Cindy learned about SAINT through her research. She read the initial clinical trial and then shared it with her family, including Chase. Ultimately, Chase decided for herself to try the treatment. It was a decision her parents felt was Chase’s to make because it’s her brain, and she was the one who would be impacted directly by the treatment. “If she had declined it, I would’ve advocated pretty hard for it. But she’s very analytical, and I knew that if she could read the results from the double-blinded randomized controlled trial, it would speak for itself,” says Cindy.
Chase’s response to the SAINT treatment was quicker than her family expected and could have dreamed of. “We kept seeing parts of Chase come back to us a little bit at a time.” In a story featured on the Today Show, Chase’s twin sister Christel had remarked that after the treatment, she saw her sister again.2
Parents, family members, and friends struggle alongside their loved ones who struggle with depression. Often, they don’t know how to help, nor are they aware of all the treatment options available – either FDA-approved or in trials. Cindy’s professional background helped her to research and find resources, but she admits that she, too, learned a lot through the experience.

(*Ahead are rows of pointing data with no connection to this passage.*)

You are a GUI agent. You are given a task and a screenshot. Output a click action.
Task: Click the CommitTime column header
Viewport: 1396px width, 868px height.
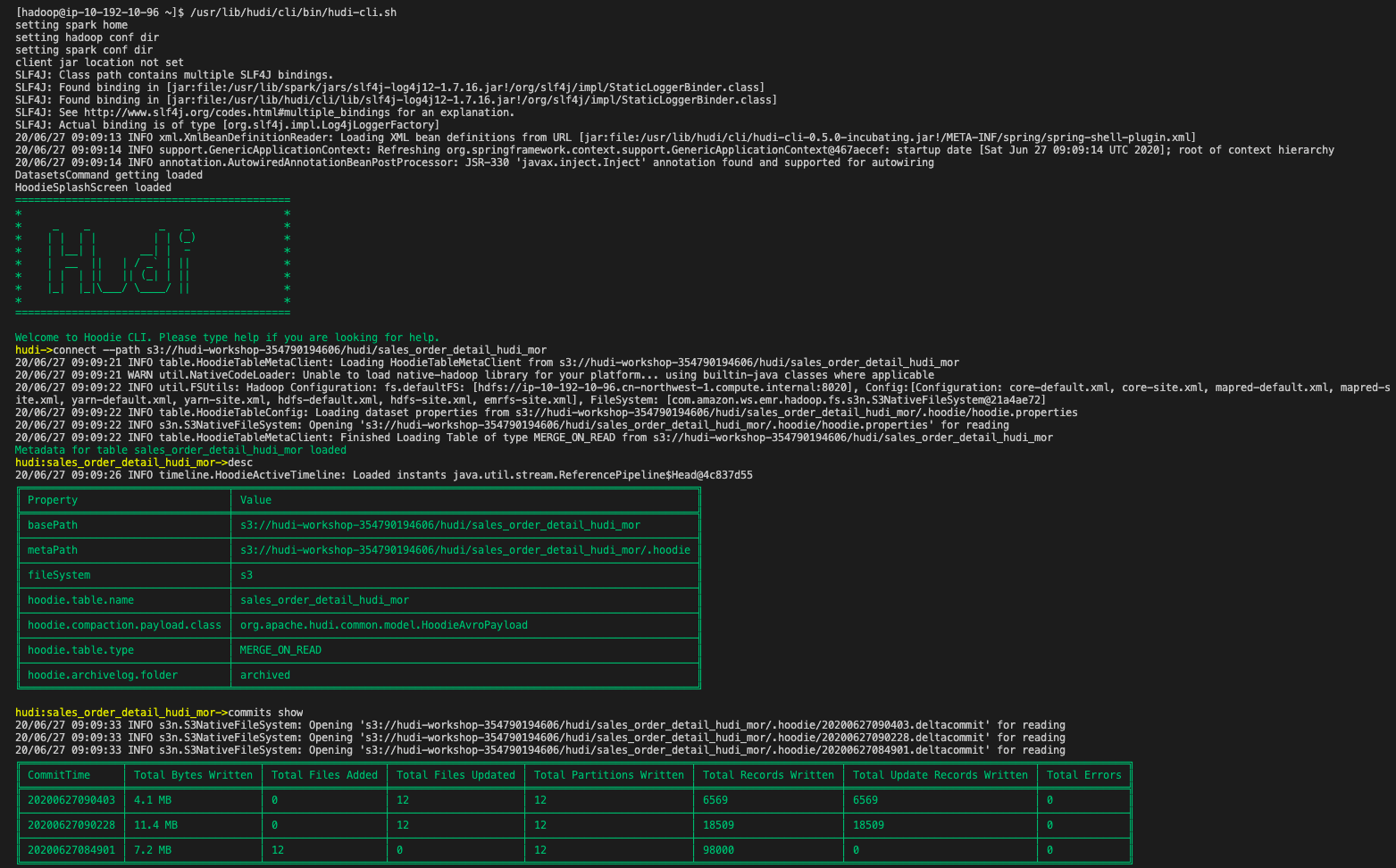[59, 775]
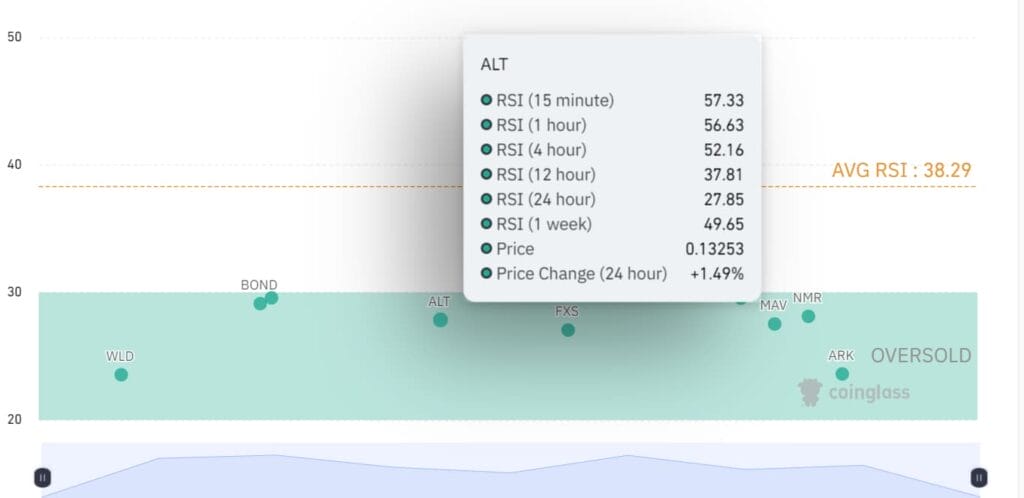Select the ALT data point on chart
This screenshot has width=1024, height=498.
coord(440,320)
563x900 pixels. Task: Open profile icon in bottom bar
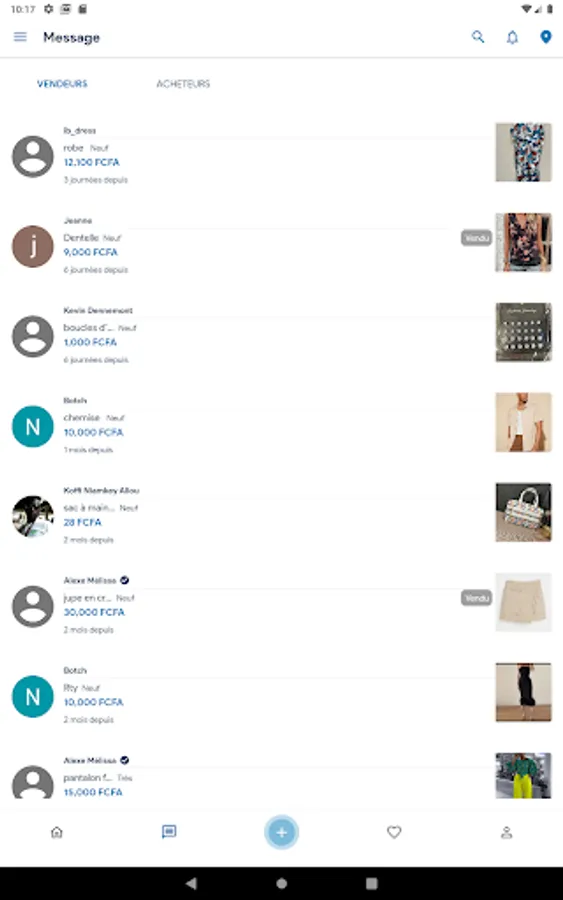point(506,832)
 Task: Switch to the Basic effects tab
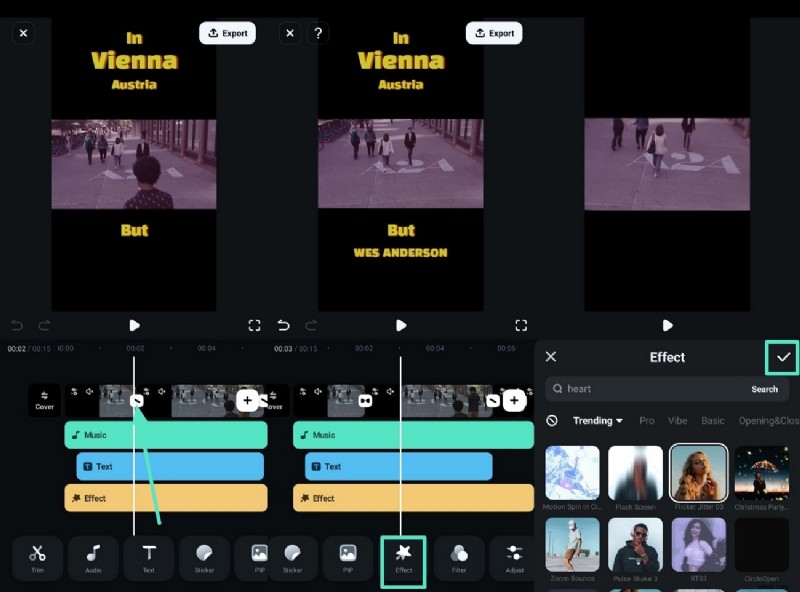712,421
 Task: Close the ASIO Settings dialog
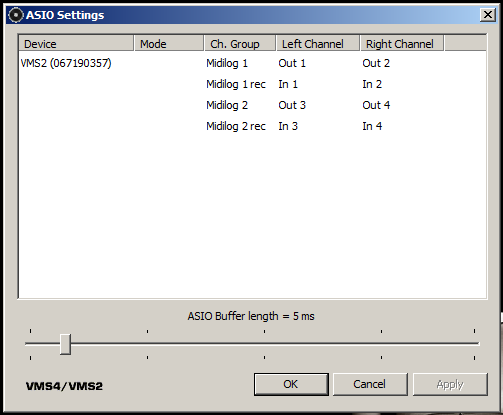coord(488,15)
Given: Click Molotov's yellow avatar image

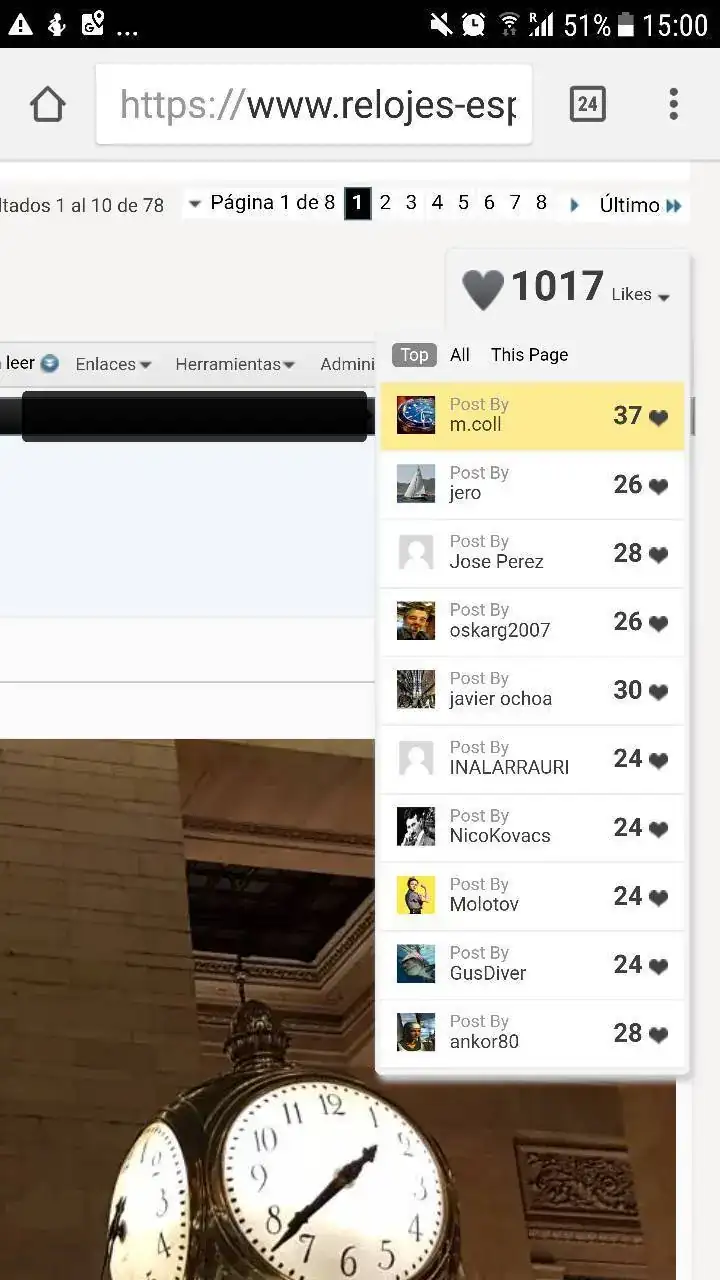Looking at the screenshot, I should [416, 895].
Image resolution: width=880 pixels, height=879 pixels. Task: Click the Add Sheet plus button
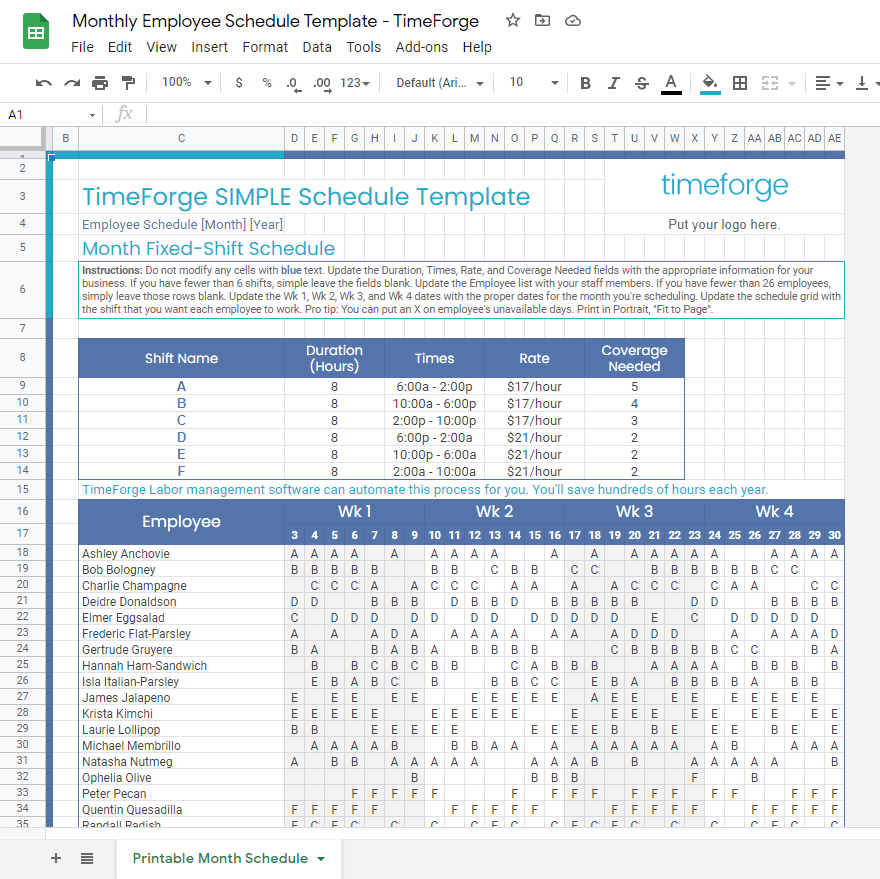coord(56,858)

She shares how family-based therapy proved to be enlightening. “Chase had an outstanding therapist who was able to work with our family in a really important way, and she also worked a lot with me,” she says. As a natural fighter, leader and organizer, Cindy initially thought she could help Chase through her depression by working harder. “I needed to change, and I thought all my life skills would make this better, but it turns out I needed new skills.” The change, she acknowledges, was to surrender what wasn’t serving her and not give up, but to let go. Cindy and Chase are both passionate about sharing their story. “Everybody’s got to talk about this out loud to everyone they know. Back in the day, nobody would’ve shared anything inside their family, much less outside of their family. Chase is amazing at sharing her story. And I’m sharing the story as well,” says Cindy. “As parents, we’ve got to be more aware of what our kids are going through. As helpless as I felt, I knew Chase being in her room all day sleeping was not normal. Whether your kids are talking to you or not, pay attention.”
Both Chase and Cindy participated in the Centers for Medicare and Medicaid Services’ (CMS) open comment period about SAINT because they want this treatment to be accessible to everyone who needs it. Cindy is on the Board of the Foundation for the Clinical Advancement of TMS, and Chase joins her on the FACTMS Patient Advocacy Group along with other patients and TMS leaders. “I’m thrilled that SAINT is getting a spotlight,” she says. “Chase and I believe, given all of the time spent trying antidepressants that can have terrible side effects, Why Not TMS – it’s fast, very minimal side effects and the relief from depression is lasting.”
- World Health Organization. COVID-19 pandemic triggers 25 percent increase in prevalence of anxiety and depression worldwide. March 2, 2022.
- NBC News. Magnetic therapy brings hope to people with depression. NBC News Today, July 7, 2022.